Music career of Victor Uwaifo
"When I was in secondary school, I played with some bands like that of Victor Ola Iya, and finally, I anchored with E. C. Arinze for about five years. It was there I really acquired the knowledge of orchestration and the knowledge of music management. We were stationed in Kakado, a very popular night club in Lagos by then. There was so much discipline in the band."

"While still in the band, I started recording my own songs, and I called the group The Pick Ups, because we picked them up from different places and we went to the studio to record. Then when I disengaged from E. C. Arinze, the same year, I formed a band with the late Stephen Osadebe and Freddy Coker. We called ourselves the Central Moderneers and we had a band in Central Hotel, not far from Kakado. We lasted only for a year before I went solo and by then I was working for NTS, now NTA. That was in 1963. It was in 1965 that I made a hit. By 1966, I resigned and went professional, and by 1967, there was a follow up of another great hit, and others followed."


Is it really true that your encounter with a mermaid at the Lagos beach is reason that no one has been able to match your skill at the guitar?

No, mammy water will not give you the skill, it will only probably inspire you to do more. That encounter with the mermaid at the Lagos barbeach gave birth to the song Guitar Boy, “If you see mammy water oh, never, never you run away,” that is the shortest lyric ever in the music industry, and it has remained evergreen till today.

Still on the encounter with the mermaid, considering your age at the time, how did you feel that night?

Well, I was looking for inspiration, so I used to go to the beach to cool off at the bar beach after close of work at NTA. At that time, television work was a night business, not in the day as we have it today. By the time we finished, to go back to the Mainland through the Carter Bridge, the only bridge available then, was not easy. So I used to go to the Barbeach which was just a stone’s throw away from the NTA. That was how the idea came into me to go for inspiration a the beach.

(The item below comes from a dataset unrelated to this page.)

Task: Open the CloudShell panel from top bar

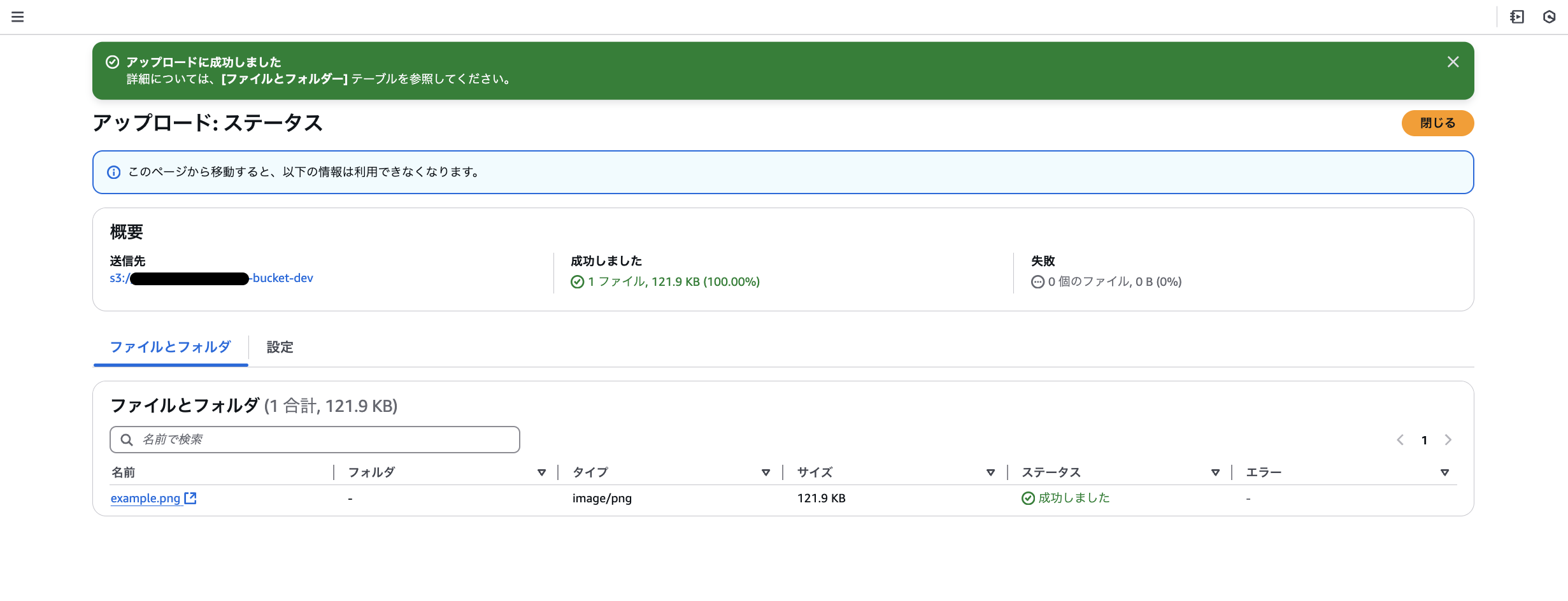Action: tap(1518, 17)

But that particular night, I stayed late into the night, I was alone, and I noticed that the waves were advancing beyond the normal point to my direction. I was forced to move my camp bed backward. I did that about two times, not knowing that an unexpected esoteric visitor was going to visit me. From a distance, I saw a glittering object advancing towards me. I looked, but I didn’t quite comprehend what I saw until it came very close to me. That was when I tried to run away, and then the voice came: “Guitar boy” and I screamed, “Eh!” That gave birth to the pull of string on my guitar. Nobody has ever pulled guitar string like that before that time. So I decided I must interpret that screaming on the guitar strings. So when you hear those rattles of my guitar, it is my response to the call. It was like a call and an answer, and it is still fresh in my mind, I still feel the nostalgia of that encounter.

Can you tell us what the mermaid told you?

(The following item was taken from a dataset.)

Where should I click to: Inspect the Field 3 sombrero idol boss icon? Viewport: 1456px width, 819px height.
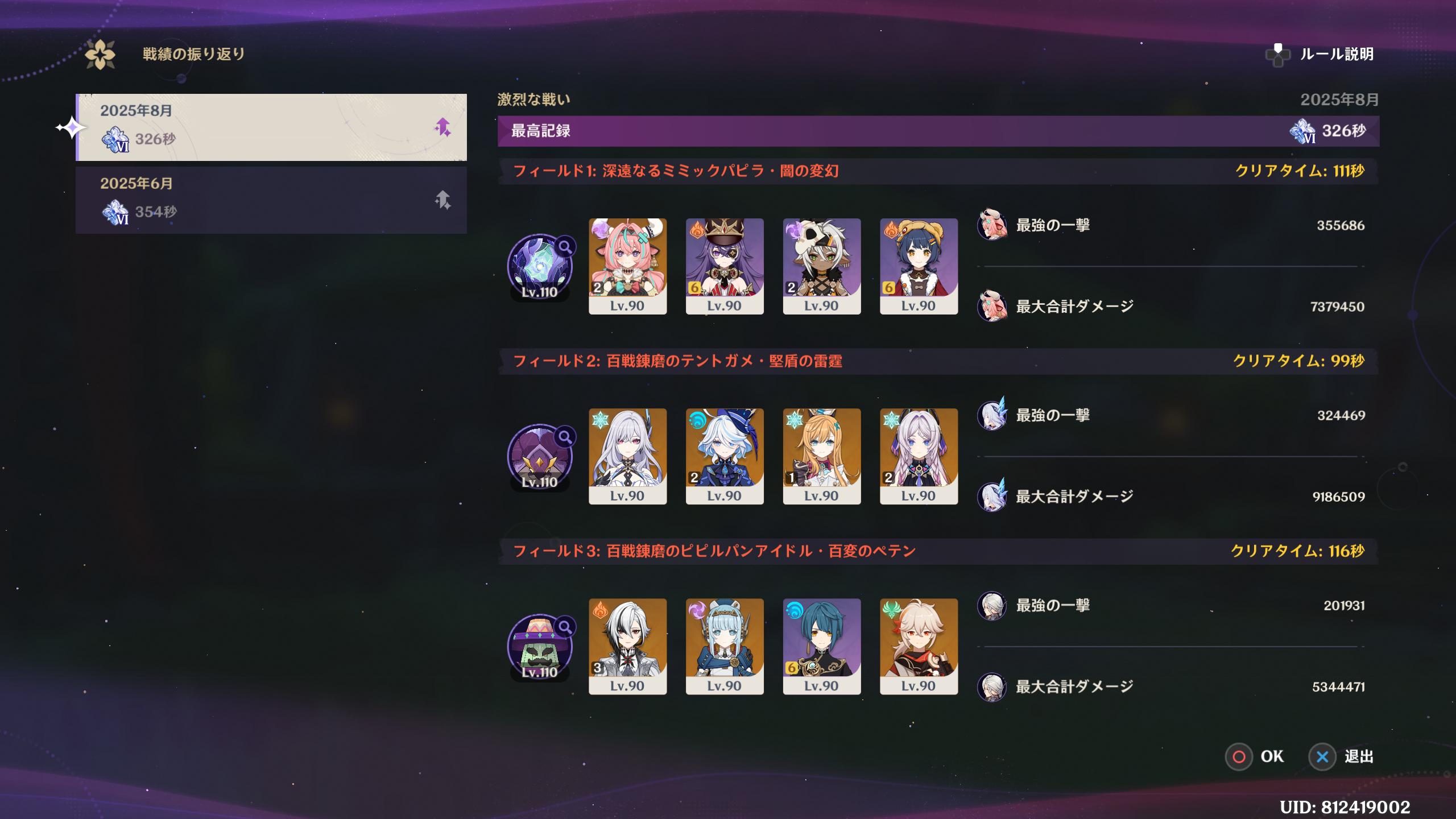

That was: “If you see mammy water, never, never you run away, Victor Uwaifo.” and it disappeared.

Will you say you have attained fulfillment in your life?

You can see it. It is radiating all over me. I said it before that I am a fulfilled man. You might have money but not fulfilled. You can also be a popular musician but not fulfilled.

I have gone round the periphery of life, from music to academic, to art, to sculpture, to painting, to creating a museum that is different from all other museums. I am also an architect and an engineer. I made that car that you see outside there and drove it to Abuja about 20 years ago. So there is that fulfillment.